◆ **Source data**
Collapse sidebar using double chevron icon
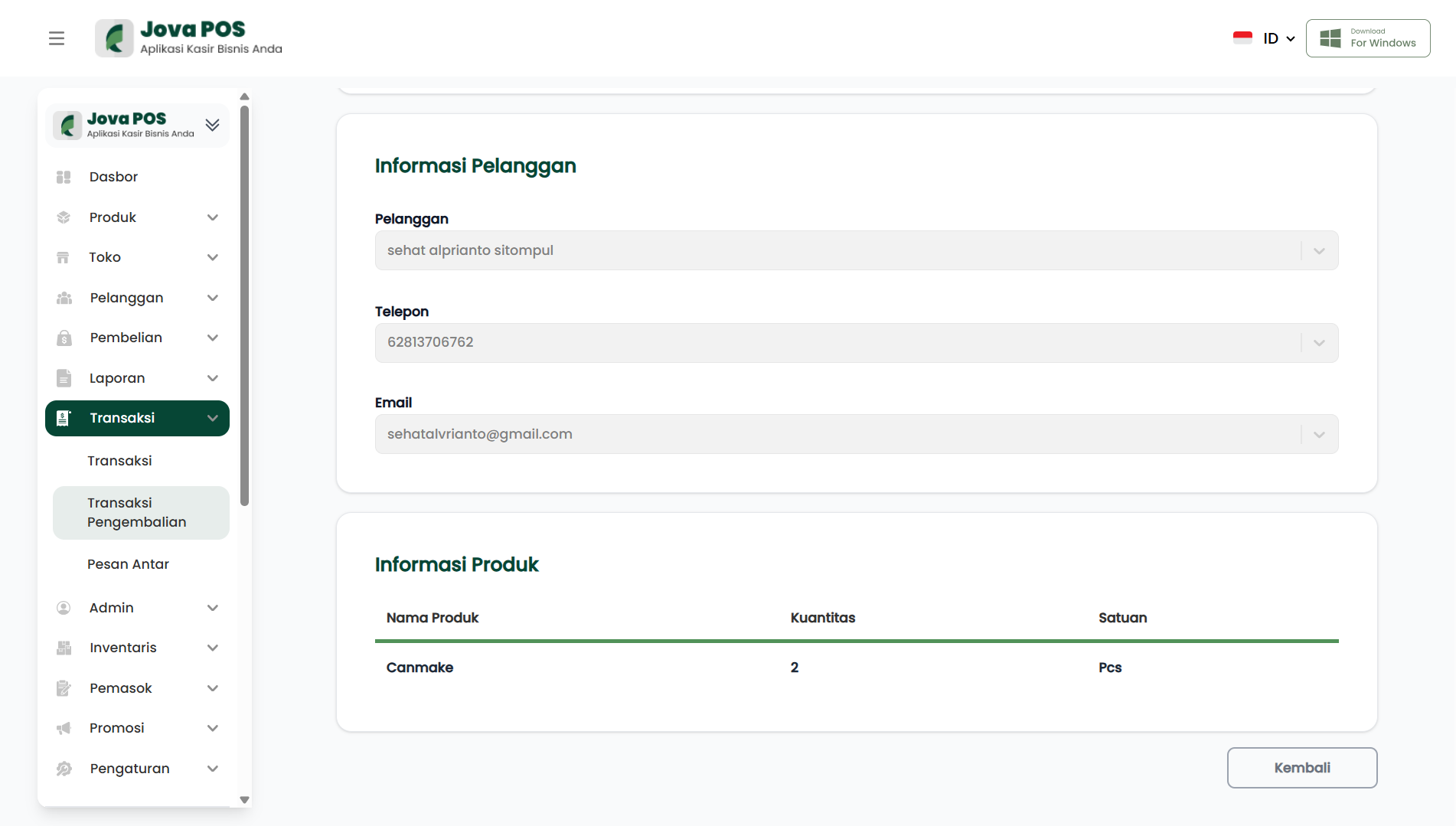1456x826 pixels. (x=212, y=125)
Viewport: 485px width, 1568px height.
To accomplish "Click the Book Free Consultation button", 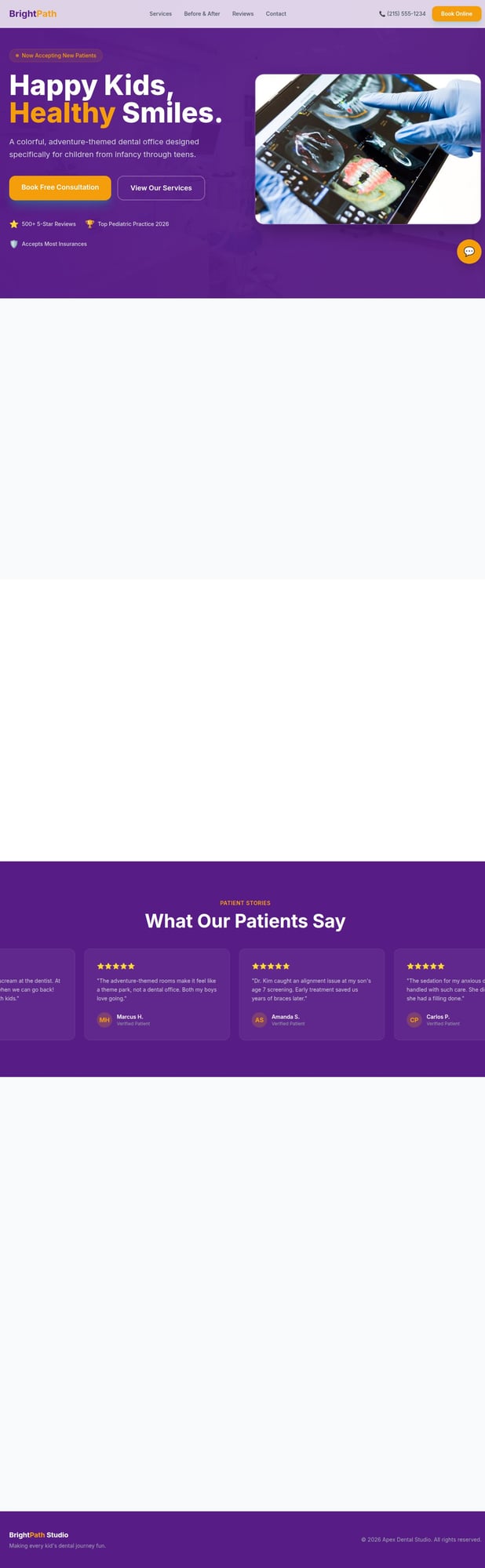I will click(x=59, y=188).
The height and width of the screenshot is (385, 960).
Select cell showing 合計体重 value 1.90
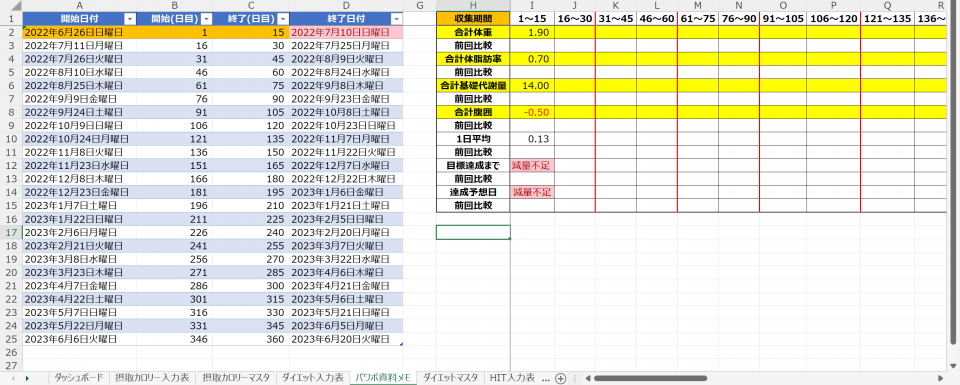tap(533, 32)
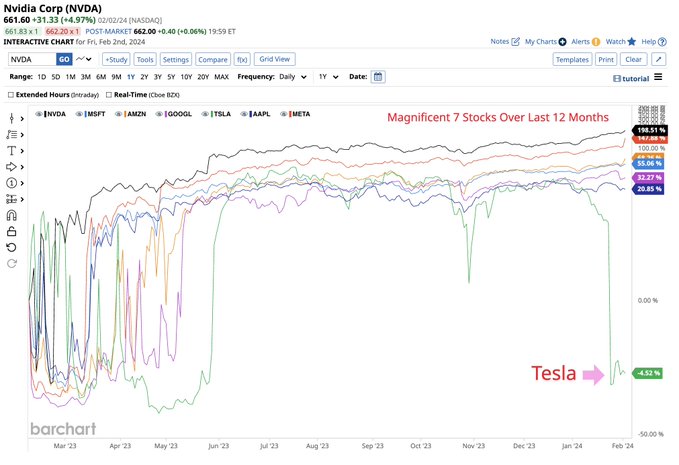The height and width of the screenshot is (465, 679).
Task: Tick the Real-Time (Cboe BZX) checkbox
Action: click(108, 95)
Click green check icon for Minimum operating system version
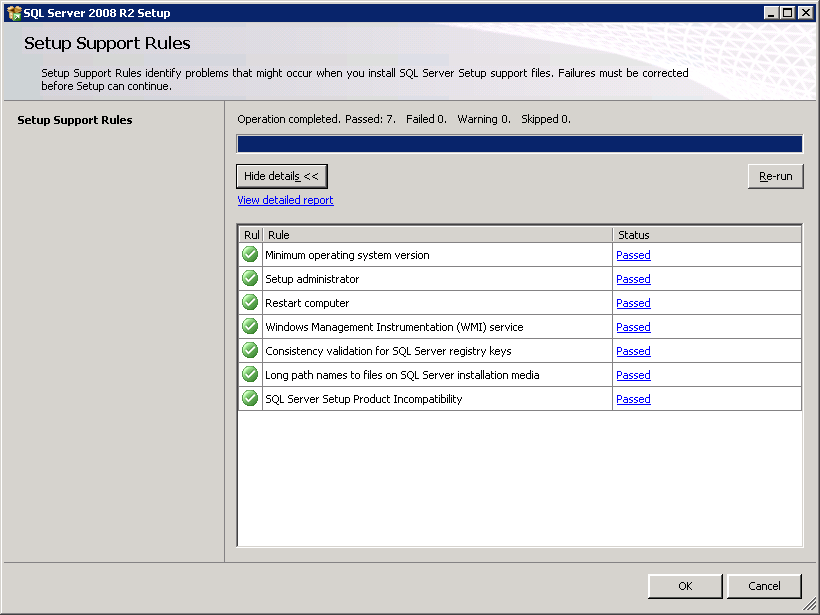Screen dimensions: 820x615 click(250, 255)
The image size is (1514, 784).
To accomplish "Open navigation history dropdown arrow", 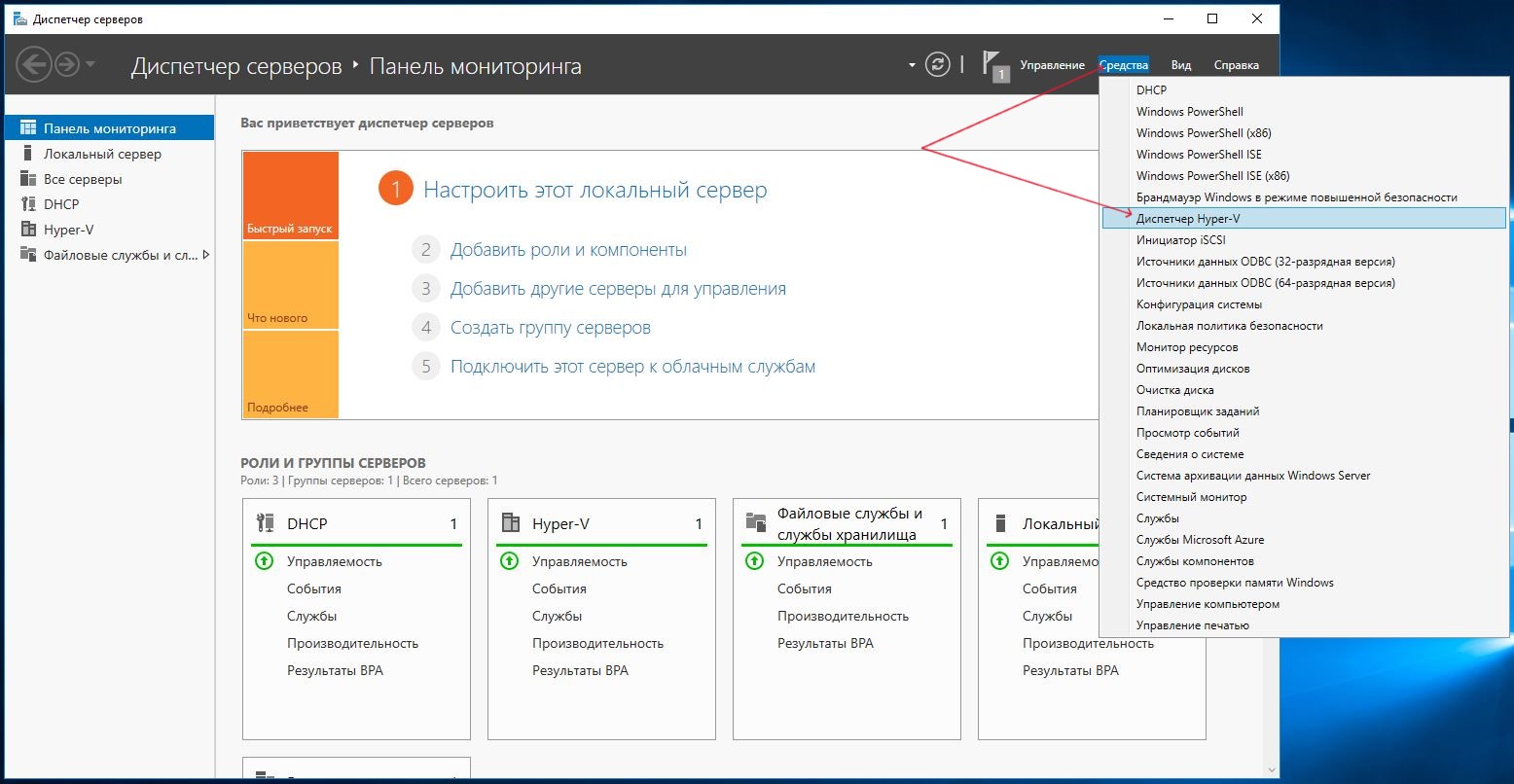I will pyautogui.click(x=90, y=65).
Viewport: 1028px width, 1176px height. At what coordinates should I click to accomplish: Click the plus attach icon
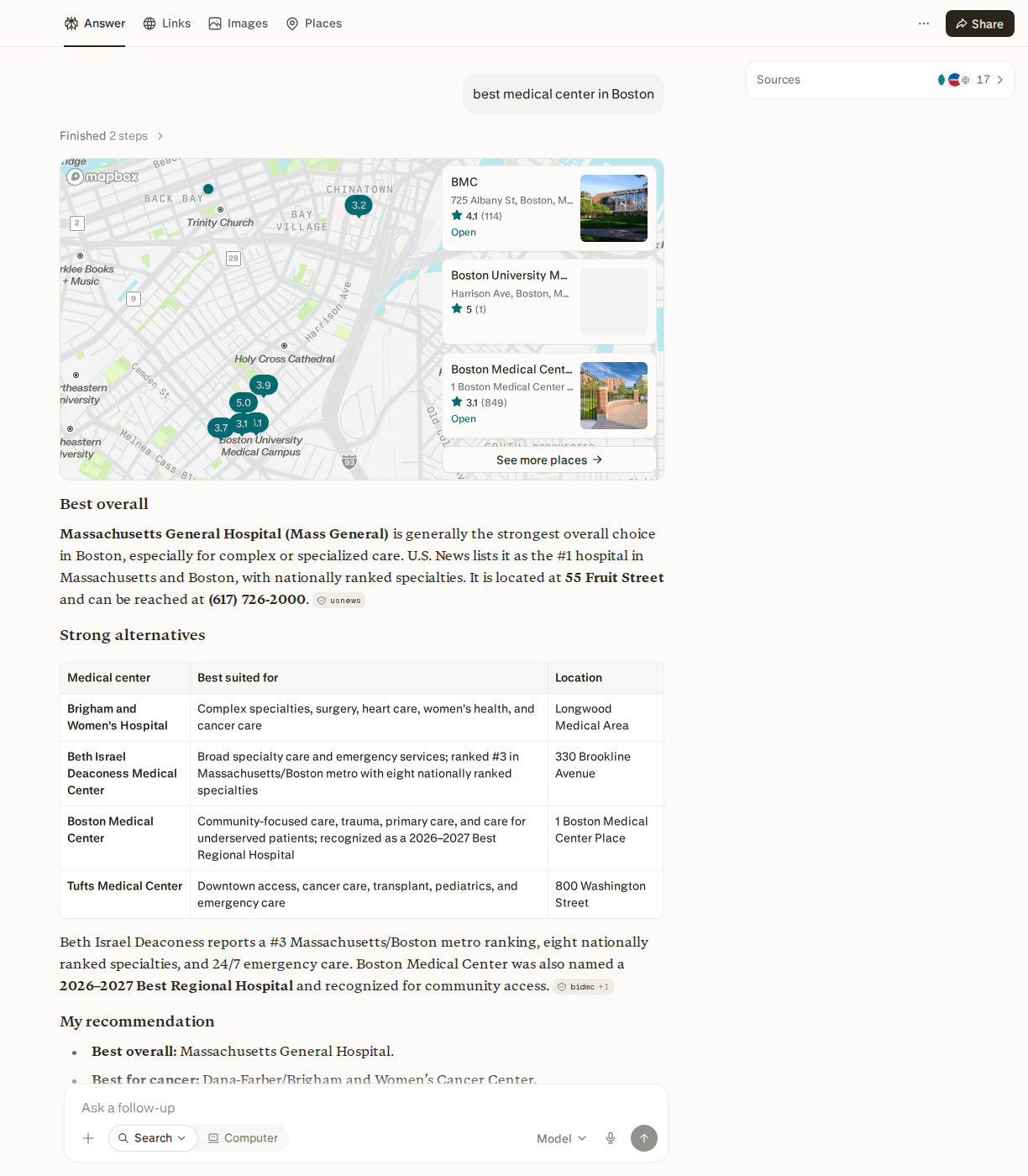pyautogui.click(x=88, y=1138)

◆ **The task**
After locating the line containing "Viewport: 1028px width, 1176px" in the entries above, repeat only it and each later line through the end, exactly, without any pictures.

◆ **Finished exercise**
Viewport: 1028px width, 1176px height. At what coordinates should I click to accomplish: Click the plus attach icon
pyautogui.click(x=88, y=1138)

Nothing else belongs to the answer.